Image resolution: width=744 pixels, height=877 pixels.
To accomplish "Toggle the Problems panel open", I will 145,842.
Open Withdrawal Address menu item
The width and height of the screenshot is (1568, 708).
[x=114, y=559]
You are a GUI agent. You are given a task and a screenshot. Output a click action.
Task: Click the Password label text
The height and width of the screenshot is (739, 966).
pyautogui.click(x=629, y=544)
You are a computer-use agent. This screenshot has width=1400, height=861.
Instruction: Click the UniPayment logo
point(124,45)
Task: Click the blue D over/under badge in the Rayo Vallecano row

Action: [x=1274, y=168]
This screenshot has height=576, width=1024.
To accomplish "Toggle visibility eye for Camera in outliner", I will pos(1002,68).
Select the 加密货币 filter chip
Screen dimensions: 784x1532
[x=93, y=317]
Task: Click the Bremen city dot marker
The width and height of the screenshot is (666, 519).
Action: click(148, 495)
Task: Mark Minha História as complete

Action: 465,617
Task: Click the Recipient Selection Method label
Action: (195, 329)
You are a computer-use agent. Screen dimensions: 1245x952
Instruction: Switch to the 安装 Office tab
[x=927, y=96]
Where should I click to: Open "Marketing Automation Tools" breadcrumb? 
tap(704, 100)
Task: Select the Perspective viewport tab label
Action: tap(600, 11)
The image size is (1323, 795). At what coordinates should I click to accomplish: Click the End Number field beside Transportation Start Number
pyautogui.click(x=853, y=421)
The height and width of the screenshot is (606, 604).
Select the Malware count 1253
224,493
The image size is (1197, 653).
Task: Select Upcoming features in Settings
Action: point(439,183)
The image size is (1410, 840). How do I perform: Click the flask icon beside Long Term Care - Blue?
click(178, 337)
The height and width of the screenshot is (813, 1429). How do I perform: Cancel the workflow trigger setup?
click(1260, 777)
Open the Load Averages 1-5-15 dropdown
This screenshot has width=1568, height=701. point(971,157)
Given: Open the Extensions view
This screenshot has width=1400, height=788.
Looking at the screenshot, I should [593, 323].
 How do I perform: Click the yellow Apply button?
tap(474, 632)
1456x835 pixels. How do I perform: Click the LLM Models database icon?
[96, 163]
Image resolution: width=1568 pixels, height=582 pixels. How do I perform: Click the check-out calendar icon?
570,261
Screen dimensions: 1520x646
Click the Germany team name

◆ Aim of the exercise ◆
Retype every one of the records above, line for line, with no changes.

◆ Final result ◆
Image resolution: width=744 pixels, height=877 pixels.
To accomplish "Toggle the Problems panel open", I will 145,842.
Open Withdrawal Address menu item
The width and height of the screenshot is (1568, 708).
[x=114, y=559]
You are a GUI agent. You are given a task and a screenshot. Output a click action.
Task: Click the Password label text
The height and width of the screenshot is (739, 966).
pyautogui.click(x=629, y=544)
You are a computer-use agent. This screenshot has width=1400, height=861.
Instruction: Click the UniPayment logo
point(124,45)
Task: Click the blue D over/under badge in the Rayo Vallecano row

Action: [x=1274, y=168]
This screenshot has height=576, width=1024.
To accomplish "Toggle visibility eye for Camera in outliner", I will pos(1002,68).
Select the 加密货币 filter chip
Screen dimensions: 784x1532
[x=93, y=317]
Task: Click the Bremen city dot marker
The width and height of the screenshot is (666, 519).
Action: click(148, 495)
Task: Mark Minha História as complete

Action: 465,617
Task: Click the Recipient Selection Method label
Action: (195, 329)
You are a computer-use agent. Screen dimensions: 1245x952
Instruction: Switch to the 安装 Office tab
[x=927, y=96]
Where should I click to: Open "Marketing Automation Tools" breadcrumb? 
tap(704, 100)
Task: Select the Perspective viewport tab label
Action: tap(600, 11)
The image size is (1323, 795). At what coordinates should I click to accomplish: Click the End Number field beside Transportation Start Number
pyautogui.click(x=853, y=421)
The height and width of the screenshot is (606, 604).
Select the Malware count 1253
224,493
The image size is (1197, 653).
Task: Select Upcoming features in Settings
Action: point(439,183)
The image size is (1410, 840). How do I perform: Click the flask icon beside Long Term Care - Blue?
click(178, 337)
The height and width of the screenshot is (813, 1429). How do I perform: Cancel the workflow trigger setup?
click(1260, 777)
Open the Load Averages 1-5-15 dropdown
This screenshot has width=1568, height=701. point(971,157)
Given: Open the Extensions view
This screenshot has width=1400, height=788.
Looking at the screenshot, I should [593, 323].
 How do I perform: Click the yellow Apply button?
tap(474, 632)
1456x835 pixels. How do I perform: Click the LLM Models database icon?
[96, 163]
Image resolution: width=1568 pixels, height=582 pixels. How do I perform: Click the check-out calendar icon?
570,261
Screen dimensions: 1520x646
Click the Germany team name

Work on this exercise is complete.